The plan could bring the road about three feet closer to the gas pumps at the Shell station, prompting Ms. Packer to raise safety concerns.

Mr. Brunelle said the use of eminent domain to take land for the project would be unwarranted and inappropriate. He presented a petition signed by several abutters that said use of eminent domain would cause severe harm to the economy of the business district. Owners of Vineyard Haven Marina, West Marine and the Net Result were among the signatories.

“Virtually everyone is impacted. Virtually everyone is harmed. The eminent domain is not acceptable,” Mr. Brunelle said.

Another sticking point is the proposed flow of cyclists and pedestrians along the road. The plan proposes symmetrical sidewalks on one part of the road and a single eight to 10-foot cycling and walking path along another part. Mr. Brunelle said he was concerned about the transition area between those two sections where cyclists and pedestrians would have to cross the road.

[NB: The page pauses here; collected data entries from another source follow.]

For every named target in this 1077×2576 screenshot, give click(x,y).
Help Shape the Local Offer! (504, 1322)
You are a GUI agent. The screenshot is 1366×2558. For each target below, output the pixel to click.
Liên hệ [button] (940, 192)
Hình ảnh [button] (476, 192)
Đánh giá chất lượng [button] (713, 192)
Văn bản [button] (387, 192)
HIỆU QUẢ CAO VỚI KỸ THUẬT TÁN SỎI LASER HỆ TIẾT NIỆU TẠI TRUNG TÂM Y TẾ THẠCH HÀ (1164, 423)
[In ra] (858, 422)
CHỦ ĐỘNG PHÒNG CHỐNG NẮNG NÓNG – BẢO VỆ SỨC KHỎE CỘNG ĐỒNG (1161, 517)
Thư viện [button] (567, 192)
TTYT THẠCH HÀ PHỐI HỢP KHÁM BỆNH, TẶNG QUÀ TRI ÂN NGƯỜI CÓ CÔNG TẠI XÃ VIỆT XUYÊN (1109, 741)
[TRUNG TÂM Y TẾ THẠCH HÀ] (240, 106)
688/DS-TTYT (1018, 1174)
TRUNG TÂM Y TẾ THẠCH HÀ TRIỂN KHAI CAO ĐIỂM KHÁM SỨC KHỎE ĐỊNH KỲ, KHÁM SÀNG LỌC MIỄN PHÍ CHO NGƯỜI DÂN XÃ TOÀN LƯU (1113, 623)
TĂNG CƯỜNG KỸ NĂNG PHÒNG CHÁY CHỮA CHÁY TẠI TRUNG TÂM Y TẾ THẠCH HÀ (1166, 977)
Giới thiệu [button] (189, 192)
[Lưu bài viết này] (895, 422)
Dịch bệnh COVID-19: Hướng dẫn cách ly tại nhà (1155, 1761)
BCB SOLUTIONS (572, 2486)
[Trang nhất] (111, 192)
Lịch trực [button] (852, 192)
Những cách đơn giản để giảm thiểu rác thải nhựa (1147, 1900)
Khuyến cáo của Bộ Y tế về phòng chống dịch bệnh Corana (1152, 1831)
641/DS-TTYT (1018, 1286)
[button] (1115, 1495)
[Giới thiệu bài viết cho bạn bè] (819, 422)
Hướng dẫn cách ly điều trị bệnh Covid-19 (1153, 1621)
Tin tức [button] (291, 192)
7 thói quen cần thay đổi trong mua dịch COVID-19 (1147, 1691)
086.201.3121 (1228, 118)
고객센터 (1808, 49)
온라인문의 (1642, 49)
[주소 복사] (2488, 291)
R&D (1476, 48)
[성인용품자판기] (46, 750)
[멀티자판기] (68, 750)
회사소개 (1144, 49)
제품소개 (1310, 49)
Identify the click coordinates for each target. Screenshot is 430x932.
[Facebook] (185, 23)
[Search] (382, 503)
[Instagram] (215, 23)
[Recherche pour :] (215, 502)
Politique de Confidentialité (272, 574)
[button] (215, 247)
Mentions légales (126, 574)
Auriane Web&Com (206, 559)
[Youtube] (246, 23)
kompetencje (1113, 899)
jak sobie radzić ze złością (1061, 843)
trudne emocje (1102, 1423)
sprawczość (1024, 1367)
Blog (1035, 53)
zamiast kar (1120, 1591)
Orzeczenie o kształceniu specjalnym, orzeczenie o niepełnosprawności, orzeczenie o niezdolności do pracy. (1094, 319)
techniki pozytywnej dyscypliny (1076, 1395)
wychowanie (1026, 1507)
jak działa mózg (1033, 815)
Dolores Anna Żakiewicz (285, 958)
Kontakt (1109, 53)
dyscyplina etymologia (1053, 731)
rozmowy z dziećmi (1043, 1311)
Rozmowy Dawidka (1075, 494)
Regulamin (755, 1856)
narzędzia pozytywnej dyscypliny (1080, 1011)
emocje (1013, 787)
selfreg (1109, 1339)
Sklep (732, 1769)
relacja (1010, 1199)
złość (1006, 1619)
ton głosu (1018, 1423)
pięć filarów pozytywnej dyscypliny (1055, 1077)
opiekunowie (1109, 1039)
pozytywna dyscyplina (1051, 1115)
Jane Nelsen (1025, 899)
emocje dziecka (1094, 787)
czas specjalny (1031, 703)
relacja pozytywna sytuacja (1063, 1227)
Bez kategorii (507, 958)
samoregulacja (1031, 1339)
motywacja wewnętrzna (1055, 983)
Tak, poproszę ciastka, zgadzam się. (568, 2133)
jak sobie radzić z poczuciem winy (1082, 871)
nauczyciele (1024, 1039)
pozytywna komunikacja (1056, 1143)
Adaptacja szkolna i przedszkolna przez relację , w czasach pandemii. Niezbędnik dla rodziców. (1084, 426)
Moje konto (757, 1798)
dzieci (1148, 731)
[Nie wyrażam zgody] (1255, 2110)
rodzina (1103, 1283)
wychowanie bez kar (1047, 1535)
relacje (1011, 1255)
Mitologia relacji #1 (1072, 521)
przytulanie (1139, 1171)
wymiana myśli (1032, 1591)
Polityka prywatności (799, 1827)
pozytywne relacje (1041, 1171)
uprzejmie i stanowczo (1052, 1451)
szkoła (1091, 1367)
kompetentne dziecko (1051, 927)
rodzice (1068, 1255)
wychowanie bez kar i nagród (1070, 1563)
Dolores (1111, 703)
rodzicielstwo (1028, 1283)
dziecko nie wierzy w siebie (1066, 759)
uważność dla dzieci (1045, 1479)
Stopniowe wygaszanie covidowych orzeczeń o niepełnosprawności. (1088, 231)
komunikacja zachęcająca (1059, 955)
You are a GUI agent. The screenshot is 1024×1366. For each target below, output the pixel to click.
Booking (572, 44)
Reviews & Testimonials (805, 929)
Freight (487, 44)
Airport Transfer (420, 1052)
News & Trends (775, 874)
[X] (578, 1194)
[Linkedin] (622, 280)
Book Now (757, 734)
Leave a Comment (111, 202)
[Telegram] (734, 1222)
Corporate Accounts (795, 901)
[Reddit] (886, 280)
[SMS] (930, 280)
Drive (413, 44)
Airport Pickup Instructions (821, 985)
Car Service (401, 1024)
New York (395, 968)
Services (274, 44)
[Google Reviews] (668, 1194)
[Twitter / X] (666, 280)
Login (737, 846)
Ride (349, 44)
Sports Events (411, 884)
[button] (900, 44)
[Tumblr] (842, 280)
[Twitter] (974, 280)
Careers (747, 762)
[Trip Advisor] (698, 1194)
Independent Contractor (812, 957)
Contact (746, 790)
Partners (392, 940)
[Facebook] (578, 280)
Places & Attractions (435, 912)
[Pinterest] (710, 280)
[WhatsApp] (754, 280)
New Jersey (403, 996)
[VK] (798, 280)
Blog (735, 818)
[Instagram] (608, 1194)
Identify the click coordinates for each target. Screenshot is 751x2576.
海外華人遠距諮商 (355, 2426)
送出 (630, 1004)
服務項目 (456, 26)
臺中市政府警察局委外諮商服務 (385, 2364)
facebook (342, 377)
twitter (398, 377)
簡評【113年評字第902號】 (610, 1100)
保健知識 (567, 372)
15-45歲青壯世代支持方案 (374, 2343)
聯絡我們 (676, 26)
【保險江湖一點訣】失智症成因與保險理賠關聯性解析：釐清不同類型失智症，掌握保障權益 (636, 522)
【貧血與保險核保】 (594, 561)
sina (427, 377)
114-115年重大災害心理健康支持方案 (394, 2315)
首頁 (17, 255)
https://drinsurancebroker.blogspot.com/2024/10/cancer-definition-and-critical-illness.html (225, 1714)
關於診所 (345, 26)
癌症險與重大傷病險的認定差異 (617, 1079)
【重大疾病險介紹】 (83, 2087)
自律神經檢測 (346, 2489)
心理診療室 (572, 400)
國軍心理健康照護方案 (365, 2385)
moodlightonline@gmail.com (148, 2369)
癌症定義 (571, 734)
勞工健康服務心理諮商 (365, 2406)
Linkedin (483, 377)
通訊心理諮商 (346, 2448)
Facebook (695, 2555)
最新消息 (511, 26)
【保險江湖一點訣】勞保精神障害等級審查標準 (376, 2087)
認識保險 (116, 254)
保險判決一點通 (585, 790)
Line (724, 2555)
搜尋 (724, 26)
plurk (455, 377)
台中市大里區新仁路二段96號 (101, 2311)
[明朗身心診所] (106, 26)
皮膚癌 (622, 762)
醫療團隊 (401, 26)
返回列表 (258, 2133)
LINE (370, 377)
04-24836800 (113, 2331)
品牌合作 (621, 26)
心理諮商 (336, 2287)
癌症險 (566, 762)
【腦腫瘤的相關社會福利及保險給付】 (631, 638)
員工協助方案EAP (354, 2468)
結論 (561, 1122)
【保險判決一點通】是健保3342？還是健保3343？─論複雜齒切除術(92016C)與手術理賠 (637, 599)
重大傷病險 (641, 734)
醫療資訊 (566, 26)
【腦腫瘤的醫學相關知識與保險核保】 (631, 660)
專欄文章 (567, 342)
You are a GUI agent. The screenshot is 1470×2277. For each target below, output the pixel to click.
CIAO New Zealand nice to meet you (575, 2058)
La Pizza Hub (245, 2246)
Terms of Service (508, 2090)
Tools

He read the part of his petition concerning the shared use path (SUP). “We state unequivocally . . . that the SUP as designed is unsafe and puts cyclists and pedestrians in the path of motor vehicles,” the petition reads in part. Mr. Brunelle gave a more colorful critique of the proposal to have all cyclists and pedestrians share the same path: “That is the most insane, ridiculous idea I think that any bike path proposal has ever had in the history of the world,” he said.

Debbie Packer manages her family's Shell station on Beach Road. — Holly Pretsky

He also said symmetrical sidewalks for the whole length of the road made more sense.

In addition to concerns about property takings and the shared use path, area stakeholders have criticized a series of new utility poles that will go up along the road, saying the poles will be taller than existing ones and could mar the view from the new multimillion dollar Martha’s Vineyard Museum.

“We can make a golden path for bicyclists, but the first thing we should do is make a red carpet for the Martha’s Vineyard museum,” Mr. Packer said.

At a presentation of the plan on the Vineyard last month, spokesmen for MassDOT said attempting to make drastic changes at this point in the process could jeopardize the whole project.

On Tuesday, Geoffrey Cassel of Winds Up told selectmen to ignore those stakes.

“[The spokesman] said in his presentation that a good plan is a plan that nobody’s happy with, and everybody seemed to swallow that like a fish with a hook,” Mr. Cassel said. “A good plan is a plan that inspires people. This plan is not going to inspire people.”

At the request of stakeholders, Mr. Israel and selectman James Rogers agreed to discuss sending a letter to the state at their next regular meeting. Mr. Israel noted that he had supported a different version of the plan from the beginning.

Selectman Melinda Loberg left the meeting before the discussion got underway, drawing criticism from some of the stakeholders, but Mr. Israel spoke up in her defense.

“She had to go for legitimate reasons,” he said.

Reached later by telephone, Mrs. Loberg said she had to leave for a previously planned family event, but added that she has met with property owners individually to discuss their concerns. She said she would not support sending a letter to the state.

“I’m not prepared to tell the state that we don’t like their design,” Mrs. Loberg said. “We are very aware of the issues affecting the Packers and we’re working very hard with the state to resolve them.”